Index entries for this article
Kernel	cmpxchg()
Kernel	kref
Kernel	Race conditions
Kernel	Read-copy-update
Kernel	Reference counting

to post comments

RCU-safe reference counting

Posted Jul 15, 2004 20:32 UTC (Thu) by dvdeug (subscriber, #10998) [Link] (1 responses)

Using the assembly instruction cmpxchg is all fine and dandy if you're running on ix86 or AMD-64. What happens on the other architectures?

RCU-safe reference counting

Posted Jul 15, 2004 20:33 UTC (Thu) by dvdeug (subscriber, #10998) [Link]

Sorry; didn't read the article throughly enough.

RCU-safe reference counting

Posted Jul 15, 2004 22:24 UTC (Thu) by sjmadsen (guest, #4035) [Link] (2 responses)

Never mind that cmpxchg() is a spinlock in different clothes. It is ever so slightly more efficient
because taking the lock and the operation protected by the lock are one and the same, and you
don't have to free the lock afterwards.

Seems like the "rather more elaborate and unsightly scheme involving a hashed array of
spinlocks" could have been a single spinlock.

RCU-safe reference counting

Posted Jul 17, 2004 0:54 UTC (Sat) by giraffedata (guest, #1954) [Link]

>Never mind that cmpxchg() is a spinlock in different clothes

I believe it beats a spinlock because the processor can implement it without actually stopping all the other CPUs. It can go ahead and do the whole operation as if the other CPUs didn't exist, then check whether there had been any conflicting activity by another CPU, and in the unlikely event that there was, try again. The spinlock requires all the other CPUs (that want that lock) to stop doing work while the one holder runs.

But here, we aren't talking about using cmpxchg() per se instead of a spinlock. We're talking about using it as part of some RCU logic so that an entire sequence of (lookup, find, and add a reference) can happen at the same time as another thread is destroying the found object.

Traditionally, that whole sequence would be covered by a spinlock, and two CPUs at a time could not do it, even for different objects. Nor could any CPU destroy any object while another CPU was in this lookup sequence.

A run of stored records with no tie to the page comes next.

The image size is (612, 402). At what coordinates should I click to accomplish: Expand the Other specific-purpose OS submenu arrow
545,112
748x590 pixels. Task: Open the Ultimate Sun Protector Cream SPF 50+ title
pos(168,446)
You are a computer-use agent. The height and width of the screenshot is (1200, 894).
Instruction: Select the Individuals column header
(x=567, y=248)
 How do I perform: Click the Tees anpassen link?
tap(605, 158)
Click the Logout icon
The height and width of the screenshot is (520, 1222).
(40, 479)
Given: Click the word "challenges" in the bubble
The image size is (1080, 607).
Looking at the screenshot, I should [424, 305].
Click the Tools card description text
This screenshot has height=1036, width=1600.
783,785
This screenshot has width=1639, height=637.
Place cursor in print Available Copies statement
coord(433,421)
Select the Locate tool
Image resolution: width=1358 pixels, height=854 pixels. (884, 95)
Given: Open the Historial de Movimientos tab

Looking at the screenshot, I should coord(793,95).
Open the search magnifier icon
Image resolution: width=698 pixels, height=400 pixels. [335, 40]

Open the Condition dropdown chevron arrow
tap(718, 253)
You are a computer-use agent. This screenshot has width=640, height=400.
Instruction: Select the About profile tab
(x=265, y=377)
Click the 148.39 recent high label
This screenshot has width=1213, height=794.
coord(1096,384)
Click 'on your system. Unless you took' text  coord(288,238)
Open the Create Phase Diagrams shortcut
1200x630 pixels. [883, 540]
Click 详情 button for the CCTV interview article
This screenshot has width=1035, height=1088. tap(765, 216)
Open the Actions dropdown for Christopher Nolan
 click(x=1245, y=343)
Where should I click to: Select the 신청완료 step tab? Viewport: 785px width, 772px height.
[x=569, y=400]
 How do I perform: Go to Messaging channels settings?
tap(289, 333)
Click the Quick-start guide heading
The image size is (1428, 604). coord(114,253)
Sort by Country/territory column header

CPUs would be waiting for another CPU to do something that isn't even an actual conflict.

RCU-safe reference counting

Posted Jul 19, 2004 9:26 UTC (Mon) by khim (subscriber, #9252) [Link]

Never mind that cmpxchg() is a spinlock in different clothes.

Yes and no. It's reuse of existing "spinlock". Each and every access to every byte of RAM on SMP system is covered by "spinlock" anyway - think about cache cogerency! Yes, it's not really implemented as spinlock and there are different implementations of idea but the end result is the same: access to every byte in modern SMP systems is covered by "sort of spinlock" (and if two processors stomp each other feets too often system slows down to a crawl as you can guess). And cmpxchg() is using this feature - that's all. Since each and every access to any variable should be held with such "spinlock" held it's not slower then simple access without cmpxchg() function.